[Stored items]
★ ★ ★ ★ ★ ★ ★

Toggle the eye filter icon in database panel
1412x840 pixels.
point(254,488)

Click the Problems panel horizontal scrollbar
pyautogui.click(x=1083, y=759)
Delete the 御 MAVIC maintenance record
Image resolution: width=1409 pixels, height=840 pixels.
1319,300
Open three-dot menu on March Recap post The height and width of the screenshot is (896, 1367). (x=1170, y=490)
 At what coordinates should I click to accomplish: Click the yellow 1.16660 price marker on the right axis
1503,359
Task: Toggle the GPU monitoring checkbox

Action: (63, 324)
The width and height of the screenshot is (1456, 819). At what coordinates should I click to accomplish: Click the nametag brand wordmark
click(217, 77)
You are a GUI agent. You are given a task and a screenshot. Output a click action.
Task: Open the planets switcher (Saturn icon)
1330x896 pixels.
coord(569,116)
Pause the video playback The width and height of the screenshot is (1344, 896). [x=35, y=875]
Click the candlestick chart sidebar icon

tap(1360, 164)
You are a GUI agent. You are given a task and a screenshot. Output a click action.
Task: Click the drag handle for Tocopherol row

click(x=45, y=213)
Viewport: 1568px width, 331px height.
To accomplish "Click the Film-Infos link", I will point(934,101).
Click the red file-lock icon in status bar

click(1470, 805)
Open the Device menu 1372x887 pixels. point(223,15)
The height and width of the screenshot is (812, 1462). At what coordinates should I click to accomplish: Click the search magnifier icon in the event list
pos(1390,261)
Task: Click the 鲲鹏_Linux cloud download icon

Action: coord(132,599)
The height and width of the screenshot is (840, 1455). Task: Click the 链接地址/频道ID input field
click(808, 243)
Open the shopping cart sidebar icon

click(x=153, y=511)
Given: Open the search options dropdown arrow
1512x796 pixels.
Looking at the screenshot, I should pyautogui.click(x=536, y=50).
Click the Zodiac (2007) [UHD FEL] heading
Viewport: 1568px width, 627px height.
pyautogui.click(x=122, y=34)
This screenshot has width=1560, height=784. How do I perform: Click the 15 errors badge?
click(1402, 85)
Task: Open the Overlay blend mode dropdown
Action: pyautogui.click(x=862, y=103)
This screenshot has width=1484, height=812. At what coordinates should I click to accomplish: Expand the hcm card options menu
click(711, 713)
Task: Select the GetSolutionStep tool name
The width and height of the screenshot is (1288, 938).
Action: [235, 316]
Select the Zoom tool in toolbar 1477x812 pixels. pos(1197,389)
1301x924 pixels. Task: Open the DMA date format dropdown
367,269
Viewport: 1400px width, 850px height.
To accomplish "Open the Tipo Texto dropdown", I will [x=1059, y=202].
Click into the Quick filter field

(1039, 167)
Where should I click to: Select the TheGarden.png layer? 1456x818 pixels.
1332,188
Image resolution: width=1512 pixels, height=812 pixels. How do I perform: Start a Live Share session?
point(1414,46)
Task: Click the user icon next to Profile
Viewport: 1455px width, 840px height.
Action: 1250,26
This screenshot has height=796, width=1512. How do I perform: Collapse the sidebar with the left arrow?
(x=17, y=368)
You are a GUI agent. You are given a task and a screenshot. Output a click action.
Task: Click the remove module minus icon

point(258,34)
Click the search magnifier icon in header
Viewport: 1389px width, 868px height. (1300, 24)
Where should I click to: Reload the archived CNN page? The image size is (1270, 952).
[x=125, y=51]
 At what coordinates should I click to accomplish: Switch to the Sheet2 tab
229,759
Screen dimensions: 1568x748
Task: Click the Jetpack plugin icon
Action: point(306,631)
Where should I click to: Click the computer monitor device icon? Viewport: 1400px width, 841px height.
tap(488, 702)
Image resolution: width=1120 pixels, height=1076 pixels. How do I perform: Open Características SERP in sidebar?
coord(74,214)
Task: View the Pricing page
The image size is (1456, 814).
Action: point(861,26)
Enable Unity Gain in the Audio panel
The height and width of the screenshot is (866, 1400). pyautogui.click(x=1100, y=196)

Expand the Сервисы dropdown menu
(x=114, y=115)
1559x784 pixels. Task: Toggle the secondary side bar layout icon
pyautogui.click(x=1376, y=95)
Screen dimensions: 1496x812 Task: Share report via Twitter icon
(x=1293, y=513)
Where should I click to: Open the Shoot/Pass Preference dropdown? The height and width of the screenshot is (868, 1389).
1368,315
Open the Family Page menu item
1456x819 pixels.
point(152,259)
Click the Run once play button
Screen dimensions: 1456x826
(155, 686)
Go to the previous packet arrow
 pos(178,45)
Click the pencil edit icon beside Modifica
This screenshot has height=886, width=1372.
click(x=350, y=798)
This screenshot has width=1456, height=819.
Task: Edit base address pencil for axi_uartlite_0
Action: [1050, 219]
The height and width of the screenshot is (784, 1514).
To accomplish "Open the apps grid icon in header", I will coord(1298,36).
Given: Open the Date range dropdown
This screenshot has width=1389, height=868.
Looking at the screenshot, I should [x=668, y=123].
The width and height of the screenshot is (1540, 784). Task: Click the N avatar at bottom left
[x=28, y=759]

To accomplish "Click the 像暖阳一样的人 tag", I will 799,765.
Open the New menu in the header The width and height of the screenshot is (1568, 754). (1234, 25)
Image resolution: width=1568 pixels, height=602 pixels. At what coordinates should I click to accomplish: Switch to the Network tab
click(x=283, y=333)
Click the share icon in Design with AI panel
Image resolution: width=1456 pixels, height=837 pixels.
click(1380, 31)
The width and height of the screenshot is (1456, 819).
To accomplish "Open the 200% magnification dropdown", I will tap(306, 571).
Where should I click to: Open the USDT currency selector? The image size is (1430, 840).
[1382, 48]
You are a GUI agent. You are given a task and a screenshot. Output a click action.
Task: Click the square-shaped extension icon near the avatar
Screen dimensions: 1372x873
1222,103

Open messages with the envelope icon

★ ★ ★ ★ ★ ★ ★

> Exercise requirements
Which lines of the entries above contain the word "tool"? Copy each of them.

> Solution to this problem
Task: Select the GetSolutionStep tool name
Select the Zoom tool in toolbar 1477x812 pixels. pos(1197,389)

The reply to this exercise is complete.